3. Make difficult conversations easier. Preparing for a tough talk can oftentimes cause your body to flip out—shoulders tighten, tummy clenches, neck stiffens. When that happens, you need to immediately calm down, otherwise you're faced with only two knee-jerk reactions: run away or lash out. First take a few deep breaths to loosen those tense muscles. Then enter the conversation from a judgment-free zone. This can be challenging because we often judge ourselves harshly, making it tempting to judge others in the same way. Next be a third-party observer. Step outside of yourself and try to see the chat from the other person's perspective as well as your own. Imagine what it would be like to speak to this person from a calm, confident place. How would you listen to them? What would you say to get on the same playing field?

RELATED: If you've been saying one-on-one gym sessions are too expensive, check out five reasons to hire a personal trainer.

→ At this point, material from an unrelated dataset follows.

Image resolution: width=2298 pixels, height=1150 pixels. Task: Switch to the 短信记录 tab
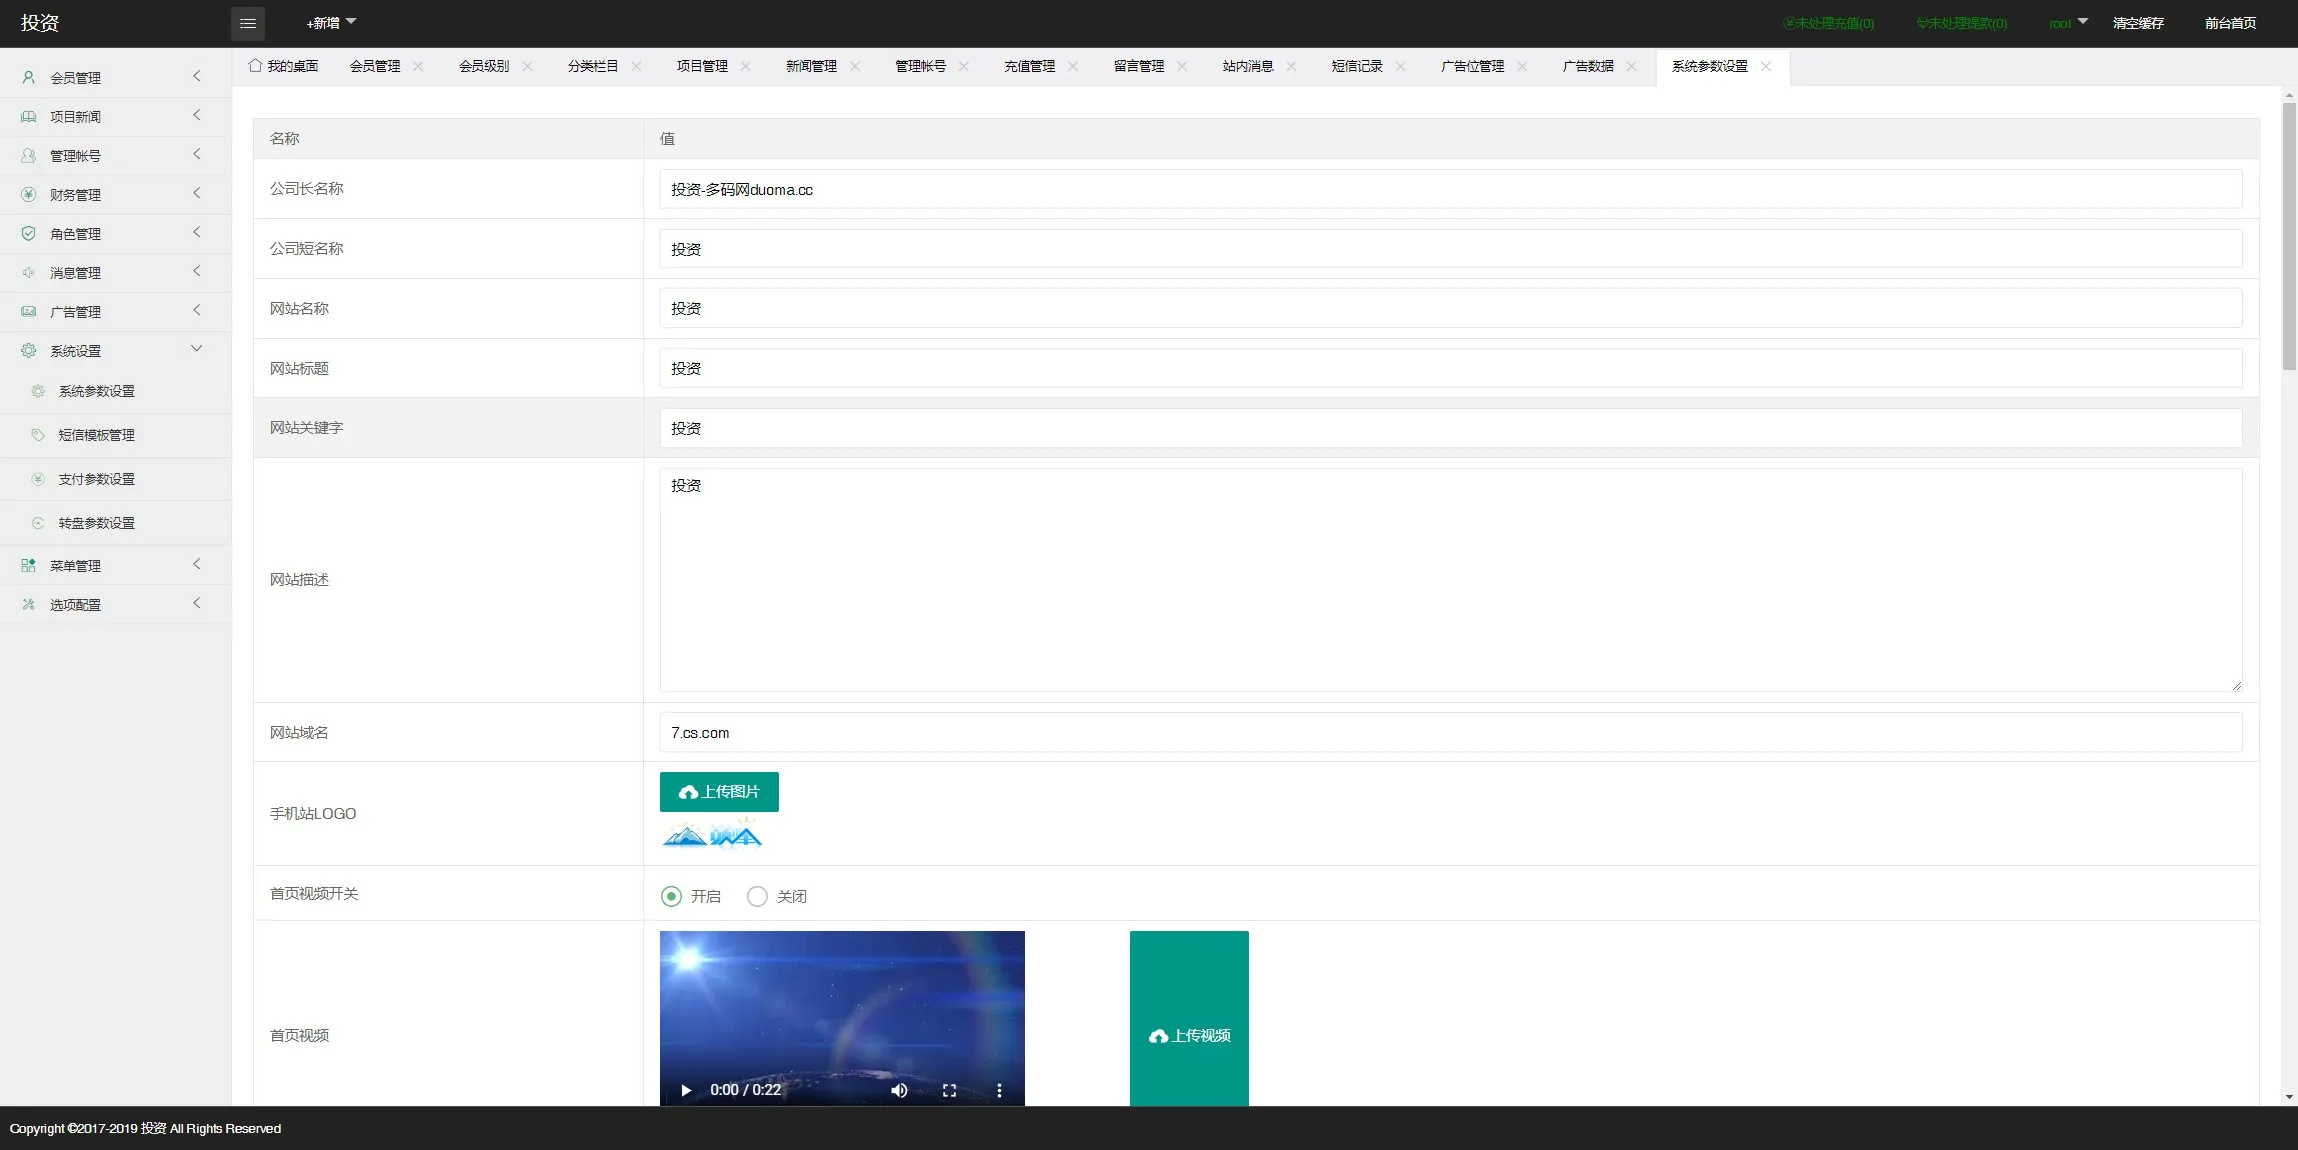point(1356,66)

4. Ask open-ended questions. Take notes from the Oprah Winfreys of the world: Think like a journalist—be inquisitive and actively listen. Avoid leading questions that imply the answer before it's given such as, “Hey, are you mad?” This kind of insensitive inquiry will immediately piss off the person who received the question, even if they weren't angry to begin with. Plus their only options to answer are “yes” or “no.” Instead try asking, “How are you?” By asking who, what, when, why, and how questions, you open up the conversation to lead to a deeper connection. The person will suddenly feel heard, which will makes him or her more likely to agree rather than fight with you.